Success Stories By Dick Kazan - Valuable lessons on how to succeed in business and in life
Entertaining and compelling real-life stories with valuable
lessons on how to succeed in business and in life.
The author is successful business, real estate, and media entrepreneur Dick Kazan.
Published on Tue October 18, 2005

If you or someone you know owns a home is considering buying a home or is a real estate investor, this message is very important to you. I strongly believe the real estate market is topping out and is ready for a major fall.

I say this to you as someone who has invested at the opportune points in the real estate market cycle for nearly 30-years. U.S. markets such as Boston, Los Angeles, Miami, New York, San Diego, San Francisco and many other markets that have had a giant run-up in price in recent years, will be heading down.

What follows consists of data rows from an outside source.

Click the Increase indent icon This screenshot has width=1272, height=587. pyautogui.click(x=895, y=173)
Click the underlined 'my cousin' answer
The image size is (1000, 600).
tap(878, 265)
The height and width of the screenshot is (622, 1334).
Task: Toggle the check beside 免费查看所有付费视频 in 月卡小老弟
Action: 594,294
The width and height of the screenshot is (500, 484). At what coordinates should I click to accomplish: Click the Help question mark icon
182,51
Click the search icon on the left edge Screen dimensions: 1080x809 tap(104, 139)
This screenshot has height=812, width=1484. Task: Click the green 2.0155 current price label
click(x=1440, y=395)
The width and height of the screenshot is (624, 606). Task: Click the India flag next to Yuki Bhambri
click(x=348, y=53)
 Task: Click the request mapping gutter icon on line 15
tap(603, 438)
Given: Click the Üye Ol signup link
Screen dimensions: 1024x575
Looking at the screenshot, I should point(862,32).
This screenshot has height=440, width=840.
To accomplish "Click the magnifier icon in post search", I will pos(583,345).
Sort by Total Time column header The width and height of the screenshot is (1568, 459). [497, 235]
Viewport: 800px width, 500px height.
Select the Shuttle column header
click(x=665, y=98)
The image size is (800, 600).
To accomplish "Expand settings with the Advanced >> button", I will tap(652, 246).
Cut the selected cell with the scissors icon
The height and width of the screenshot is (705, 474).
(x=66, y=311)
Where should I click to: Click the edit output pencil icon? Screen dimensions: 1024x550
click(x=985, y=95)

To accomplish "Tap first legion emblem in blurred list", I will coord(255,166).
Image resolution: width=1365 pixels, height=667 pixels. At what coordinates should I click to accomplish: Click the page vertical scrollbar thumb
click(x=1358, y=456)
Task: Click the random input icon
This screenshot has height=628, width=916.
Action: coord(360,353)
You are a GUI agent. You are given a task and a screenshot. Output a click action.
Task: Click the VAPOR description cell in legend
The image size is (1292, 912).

This major fall will begin mildly, with tighter lending standards and a gradual buildup of housing inventory. At first, sellers will resist lowering their prices but inevitably, those who need to sell will reduce their asking prices to the levels the market will bear. As the pace of the decline increases, so will seller flexibility.


Why will this fall come? The biggest reason is that income levels have greatly lagged the sharp jump in housing prices so; many buyers can’t afford the prices they’re paying. To buy, what many of them have done is taken the profit from selling their homes, used creative financing and traded up to even more expensive residences.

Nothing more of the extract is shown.